- _Questions_:
1. In the account of the meeting about the Royal College, who seconded the first resolution?
2. Pick up the account of the Duke of Edinburgh's speech on the Royal College right after its final sentence and carry it forward.

### Document text

The first resolution was proposed to the meeting by the Duke of Edinburgh, and seconded by the Archbishop of Canterbury. The speech of the Duke of Edinburgh was so clear and practical, supplementing and confirming that of the Prince of Wales, who has always generously attributed to his brother the initiation in this great national movement, which, however, could not have been carried out without the personal aid and influence of the Prince. He thus concluded:—

"I wish to express my own personal hope that the Royal College will not be a mere teaching institution, but will become a centre for groups of affiliated colleges, the members of which will, with the Council of the Royal College, form a musical senate, to which all questions of importance relating to music and musicians may be referred for determination. This may perhaps be deemed somewhat Utopian, but I do not despair of a time when the musical colleges throughout the country will ally themselves with the Royal College, and form a body united by a common tie and a general system. I will go one step further, though I do not conceal from myself that I am treading on somewhat delicate ground, and possibly trenching on the honoured privileges of the Universities; yet I will express my personal hope that, as London is the chief City of the United Kingdom, so the Royal College should be the chief musical college, invested with the power of conferring musical degrees, and the source from which all musical honours should legitimately flow.

######
### Data provided

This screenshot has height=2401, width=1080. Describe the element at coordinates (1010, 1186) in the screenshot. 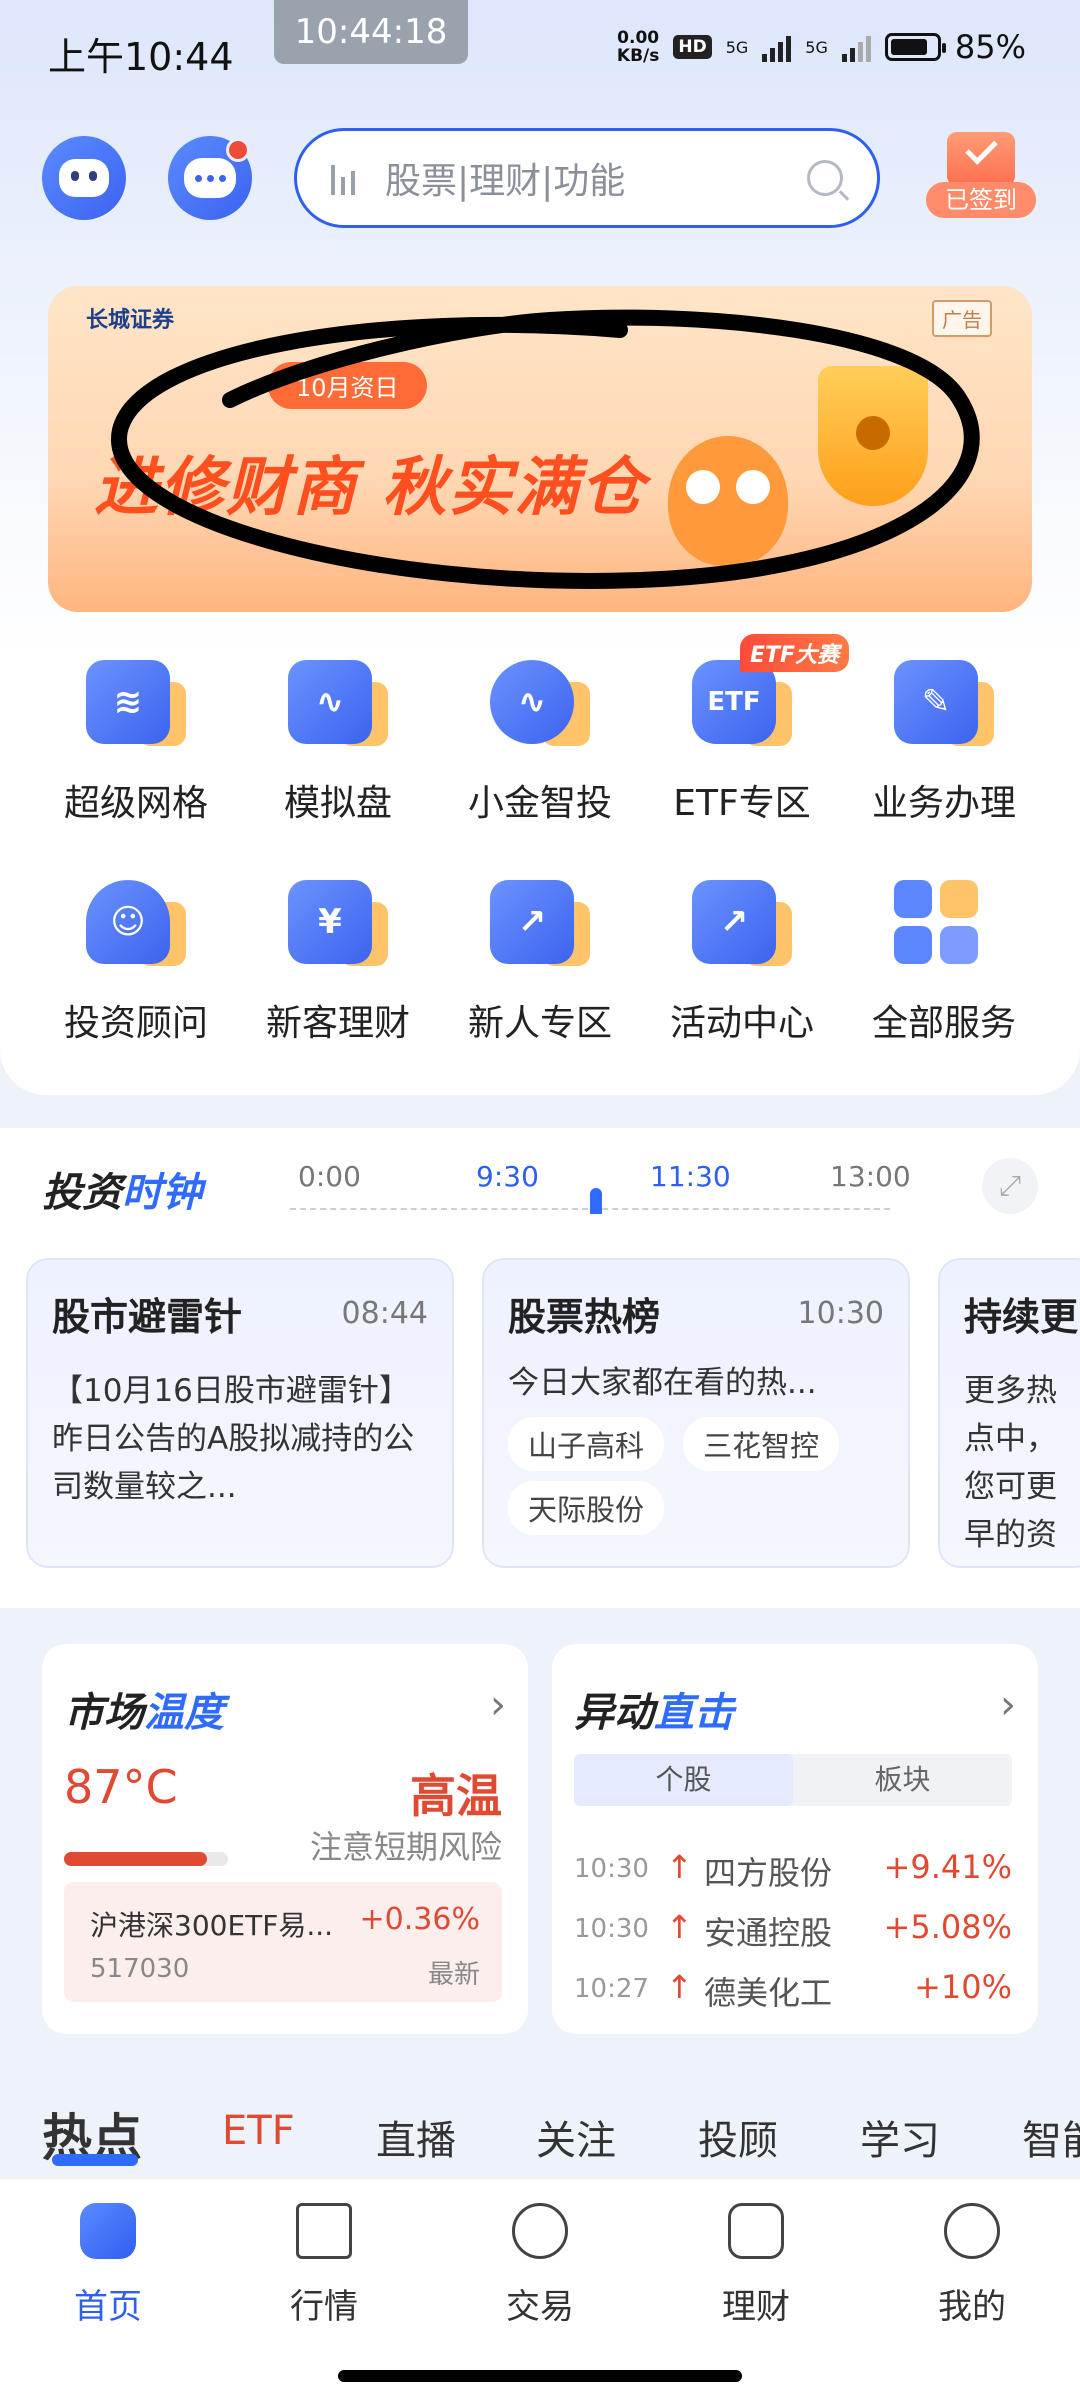

I see `expand-icon: ⤢` at that location.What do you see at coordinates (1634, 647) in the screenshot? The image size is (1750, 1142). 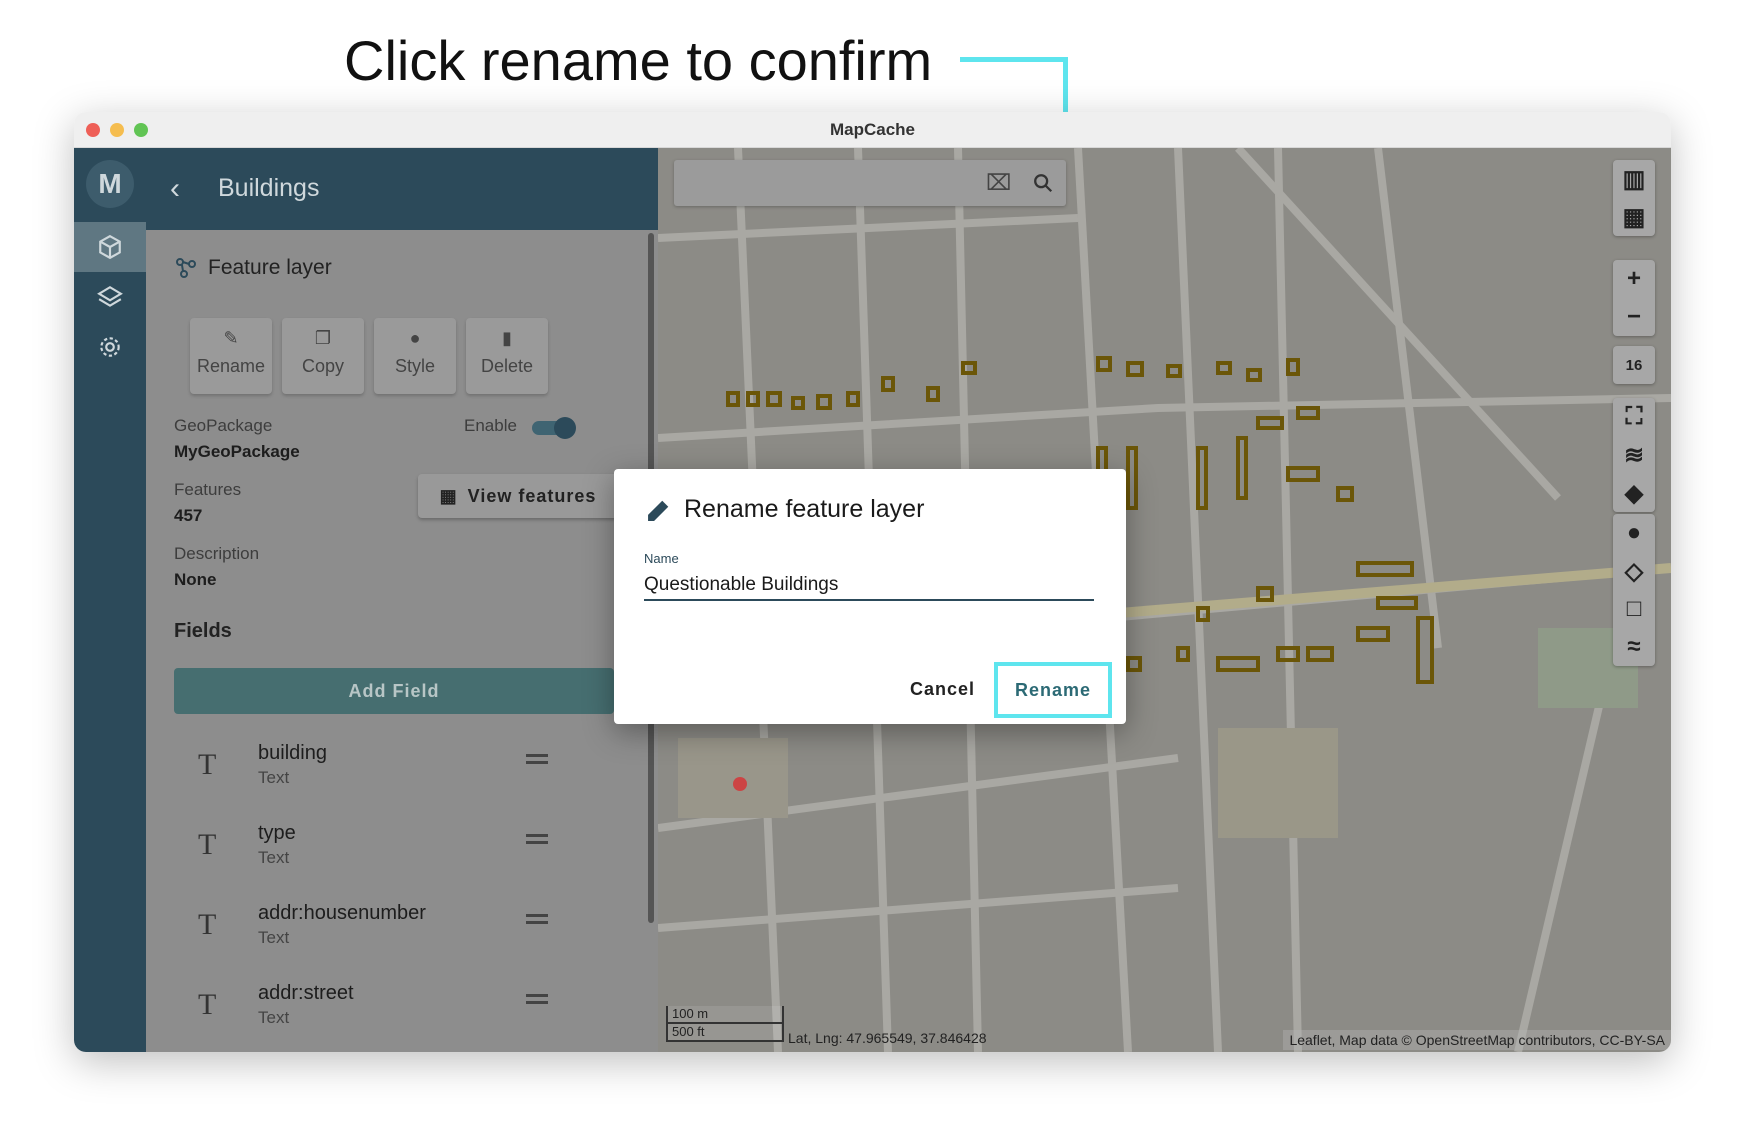 I see `draw-polyline-icon: ≈` at bounding box center [1634, 647].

######

- _Solved tasks_:
1. The Archbishop of Canterbury.

2.
"In proposing the first resolution, it only remains, my lords and gentlemen, for me to express my hope that the Prince of Wales will be supported on the present occasion earnestly and faithfully. A large sum of money is required for our enterprise. England is rich, and ready at all times to forward a worthy national undertaking. Why should I say England only, when we are assured of the generous support of our Colonial brethren, and when we trust that our American cousins will not be behind in furthering the foundation of an establishment which may act as a home to their musical students on this side of the Atlantic? The representatives of many foreign countries are here also. We look to them in many cases as examples in our new enterprise, and I feel sure that their kind advice and co-operation will not be wanting when we have occasion to seek them. I will now read the resolution intrusted to me:—

"'That this meeting approves of the proposal to establish a Royal College of Music as a national institution, and undertakes that meetings shall be called throughout the country, and the utmost exertions used, individually and collectively, to forward the movement by obtaining the necessary funds for founding and endowing a College of Music for the British Empire.'"

The speeches of the Archbishop of Canterbury, of the Earl of Rosebery, the Lord Mayor, and of Mr. Gladstone all touched upon points illustrating the importance of the movement, and the national benefits to be expected from it.

It is a wonder that no reference in this matter has been made to the great German reformer and patriot, Martin Luther, who was a strenuous advocate of State education, including music. He placed music as next to religion in the training of the young. He would have every schoolmaster a lover of music, and capable of teaching it. This training of teachers is one of the most important functions of the College, and should be steadily kept in mind.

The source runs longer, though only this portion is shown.